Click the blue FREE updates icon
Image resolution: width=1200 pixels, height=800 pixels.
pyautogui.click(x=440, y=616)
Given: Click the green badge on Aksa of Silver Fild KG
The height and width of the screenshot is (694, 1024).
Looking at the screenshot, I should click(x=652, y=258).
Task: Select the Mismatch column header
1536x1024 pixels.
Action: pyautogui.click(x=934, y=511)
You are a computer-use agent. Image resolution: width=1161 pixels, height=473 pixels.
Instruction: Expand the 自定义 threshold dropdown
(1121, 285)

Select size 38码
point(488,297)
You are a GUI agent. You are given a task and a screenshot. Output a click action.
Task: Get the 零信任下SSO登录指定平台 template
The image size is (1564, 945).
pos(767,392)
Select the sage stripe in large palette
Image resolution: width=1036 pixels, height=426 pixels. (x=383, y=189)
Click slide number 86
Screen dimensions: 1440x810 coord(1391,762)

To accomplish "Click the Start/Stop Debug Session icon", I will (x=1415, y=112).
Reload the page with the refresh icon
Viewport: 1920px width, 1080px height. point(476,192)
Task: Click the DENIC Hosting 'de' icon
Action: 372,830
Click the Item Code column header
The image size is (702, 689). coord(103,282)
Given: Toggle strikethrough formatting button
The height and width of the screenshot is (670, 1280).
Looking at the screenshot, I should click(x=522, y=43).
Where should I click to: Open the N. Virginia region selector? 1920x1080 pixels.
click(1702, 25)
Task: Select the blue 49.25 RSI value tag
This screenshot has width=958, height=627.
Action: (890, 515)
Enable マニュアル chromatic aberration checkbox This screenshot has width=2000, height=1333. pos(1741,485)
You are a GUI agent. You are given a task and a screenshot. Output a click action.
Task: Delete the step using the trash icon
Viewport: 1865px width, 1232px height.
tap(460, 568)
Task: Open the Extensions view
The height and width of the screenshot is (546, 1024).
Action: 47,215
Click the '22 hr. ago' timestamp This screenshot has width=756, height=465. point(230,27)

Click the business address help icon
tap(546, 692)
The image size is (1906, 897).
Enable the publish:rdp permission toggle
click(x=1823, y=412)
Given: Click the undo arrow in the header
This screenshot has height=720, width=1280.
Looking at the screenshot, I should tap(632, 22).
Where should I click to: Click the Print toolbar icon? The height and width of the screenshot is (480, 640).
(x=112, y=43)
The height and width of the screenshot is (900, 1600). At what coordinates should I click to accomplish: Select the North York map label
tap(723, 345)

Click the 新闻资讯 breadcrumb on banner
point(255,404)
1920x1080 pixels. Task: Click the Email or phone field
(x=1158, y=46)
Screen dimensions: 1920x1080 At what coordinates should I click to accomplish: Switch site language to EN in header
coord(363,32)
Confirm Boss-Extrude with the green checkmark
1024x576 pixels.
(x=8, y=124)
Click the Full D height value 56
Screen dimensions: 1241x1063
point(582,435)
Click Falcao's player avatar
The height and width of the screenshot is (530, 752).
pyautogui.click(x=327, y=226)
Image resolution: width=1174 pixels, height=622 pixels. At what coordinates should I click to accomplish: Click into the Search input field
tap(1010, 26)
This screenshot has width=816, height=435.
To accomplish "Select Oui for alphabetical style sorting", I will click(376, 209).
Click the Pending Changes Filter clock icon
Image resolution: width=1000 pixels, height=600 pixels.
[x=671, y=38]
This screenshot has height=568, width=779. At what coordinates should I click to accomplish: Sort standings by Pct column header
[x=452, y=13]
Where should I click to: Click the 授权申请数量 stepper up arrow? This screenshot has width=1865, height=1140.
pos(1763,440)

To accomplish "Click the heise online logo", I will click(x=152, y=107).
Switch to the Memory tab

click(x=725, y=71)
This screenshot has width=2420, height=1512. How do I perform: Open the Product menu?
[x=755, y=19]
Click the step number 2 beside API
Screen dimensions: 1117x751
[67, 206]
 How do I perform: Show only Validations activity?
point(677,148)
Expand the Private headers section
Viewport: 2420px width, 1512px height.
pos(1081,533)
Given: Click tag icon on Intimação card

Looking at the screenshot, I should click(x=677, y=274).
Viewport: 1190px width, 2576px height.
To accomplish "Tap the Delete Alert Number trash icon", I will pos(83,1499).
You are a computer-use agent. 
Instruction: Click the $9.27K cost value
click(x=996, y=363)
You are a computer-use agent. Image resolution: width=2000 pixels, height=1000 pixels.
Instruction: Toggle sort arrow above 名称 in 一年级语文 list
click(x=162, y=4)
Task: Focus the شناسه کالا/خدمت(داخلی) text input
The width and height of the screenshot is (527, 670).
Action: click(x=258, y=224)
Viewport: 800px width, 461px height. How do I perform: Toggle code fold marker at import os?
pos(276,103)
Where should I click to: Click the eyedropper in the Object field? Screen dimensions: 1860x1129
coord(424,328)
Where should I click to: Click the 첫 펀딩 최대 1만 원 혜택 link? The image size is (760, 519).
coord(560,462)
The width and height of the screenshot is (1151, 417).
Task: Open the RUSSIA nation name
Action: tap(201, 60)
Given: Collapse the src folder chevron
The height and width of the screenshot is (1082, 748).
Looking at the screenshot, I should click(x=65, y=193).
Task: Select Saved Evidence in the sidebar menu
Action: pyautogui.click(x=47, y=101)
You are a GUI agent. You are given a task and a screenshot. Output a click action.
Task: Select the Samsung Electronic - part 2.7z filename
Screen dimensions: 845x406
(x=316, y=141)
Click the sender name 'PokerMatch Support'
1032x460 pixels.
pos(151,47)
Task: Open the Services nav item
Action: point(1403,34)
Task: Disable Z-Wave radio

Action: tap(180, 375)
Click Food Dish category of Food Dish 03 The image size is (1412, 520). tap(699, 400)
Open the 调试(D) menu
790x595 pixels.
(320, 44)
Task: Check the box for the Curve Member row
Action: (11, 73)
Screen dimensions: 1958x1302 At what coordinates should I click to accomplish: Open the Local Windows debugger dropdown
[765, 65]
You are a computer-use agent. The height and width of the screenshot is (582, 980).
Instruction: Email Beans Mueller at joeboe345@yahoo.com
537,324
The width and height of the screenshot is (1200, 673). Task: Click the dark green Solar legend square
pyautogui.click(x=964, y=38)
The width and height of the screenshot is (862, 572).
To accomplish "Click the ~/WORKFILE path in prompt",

####

Copy the records above word for word, starting at the line that contains "Click the sender name 'PokerMatch Support'" and ending at the line that contains "pyautogui.click(x=964, y=38)".

▶ **Finished task**:
Click the sender name 'PokerMatch Support'
1032x460 pixels.
pos(151,47)
Task: Open the Services nav item
Action: point(1403,34)
Task: Disable Z-Wave radio

Action: tap(180, 375)
Click Food Dish category of Food Dish 03 The image size is (1412, 520). tap(699, 400)
Open the 调试(D) menu
790x595 pixels.
(320, 44)
Task: Check the box for the Curve Member row
Action: (11, 73)
Screen dimensions: 1958x1302 At what coordinates should I click to accomplish: Open the Local Windows debugger dropdown
[765, 65]
You are a computer-use agent. The height and width of the screenshot is (582, 980).
Instruction: Email Beans Mueller at joeboe345@yahoo.com
537,324
The width and height of the screenshot is (1200, 673). Task: Click the dark green Solar legend square
pyautogui.click(x=964, y=38)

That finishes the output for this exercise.